"Hai," sapa Harvey tepat saat aku membuka mata.
Dia sudah duduk di kursi kerja dengan asap mengepul di sekitarnya. Rambutnya sudah basah, dan aroma sabun antiseptik memenuhi ruangan kecil ini.
"Jam berapa sekarang?" tanyaku sembari mengusap mata dan meregangkan otot setelahnya.
"Sepuluh."
"Kamu udah mandi?"
"Udah dong," sahutnya dengan bangga sembari memperlihatkan barisan giginya. "Aku udah beli sarapan."
"Sarapan apa?" Aku menoleh ke arah meja kecil di dekat sofanya.
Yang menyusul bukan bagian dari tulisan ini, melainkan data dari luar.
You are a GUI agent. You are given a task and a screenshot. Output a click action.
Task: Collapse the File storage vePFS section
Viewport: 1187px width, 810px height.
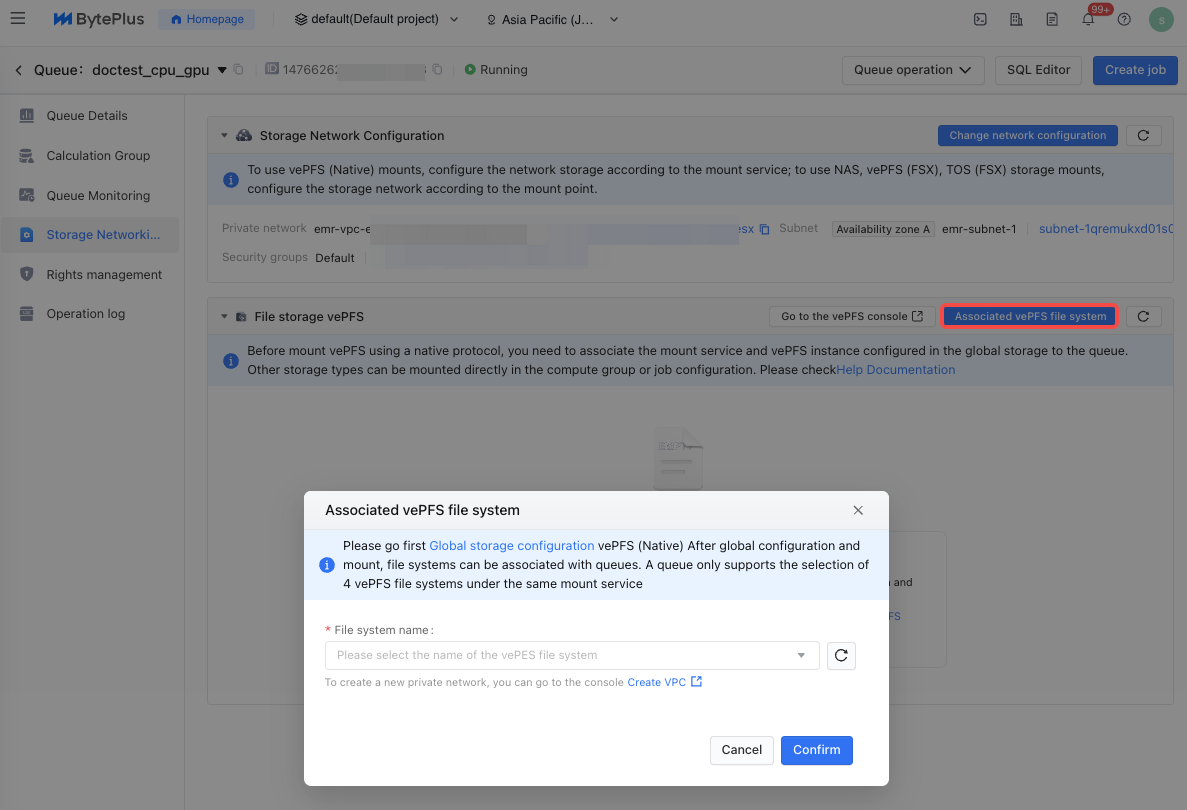coord(225,317)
Ada satu kantung makanan cepat saji di sana.
"Nasi uduk," katanya sambil berjalan, kemudian membuka kantung makanan cepat saji tersebut. "Ada ayam, bubur ayam, dan—"
"Kok banyak banget, sih?"
"Memangnya kamu nggak lapar? Semalam tenaganya udah terkuras habis, 'kan?"
Ya ampun! Apa wajahku sekarang memerah? Tolong katakan tidak!
"Gosok gigi dulu, gih!" Harvey menelengkan kepalanya ke arah pintu kamar mandi.
"Aku mandi langsung deh, habis sarapan aku pulang." Harvey tidak mengatakan apa pun sampai aku masuk ke dalam kamar mandi untuk membersihkan diri.
Entah berapa lama aku di dalam kamar mandi, tubuhku benar-benar nyaman ketika tersentuh oleh air hangat dari pancuran. Bahkan, aku nyari tertidur di bawah pancuran, saking nyamannya.
Keluar dari kamar mandi, Harvey menoleh dan menatapku sebentar sebelum dia sibuk menatap layar ponselnya. Dia sedang bermain game online seperti biasanya. Selagi dia sibuk, cepat-cepat aku berpakaian—memakai kausnya yang semalam yang masih bersih karena aku tidak berkeringat atau pun meneteskan liur saat tidur.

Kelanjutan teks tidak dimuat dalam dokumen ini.